----- Given entries -----
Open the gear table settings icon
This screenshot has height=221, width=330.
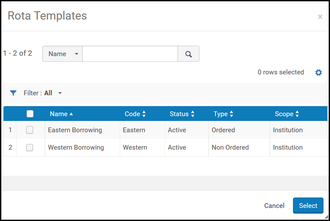(x=318, y=73)
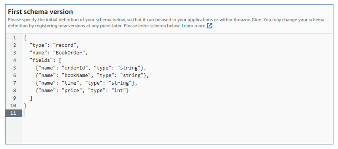The height and width of the screenshot is (149, 338).
Task: Select highlighted line number 11 in the gutter
Action: 13,113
-----
What you need to do: Every entry above is to be transcribed exactly, with all pictures left out.

Problem solution:
Open the gear table settings icon
This screenshot has height=221, width=330.
(x=318, y=73)
The height and width of the screenshot is (149, 338).
Task: Select highlighted line number 11 in the gutter
Action: 13,113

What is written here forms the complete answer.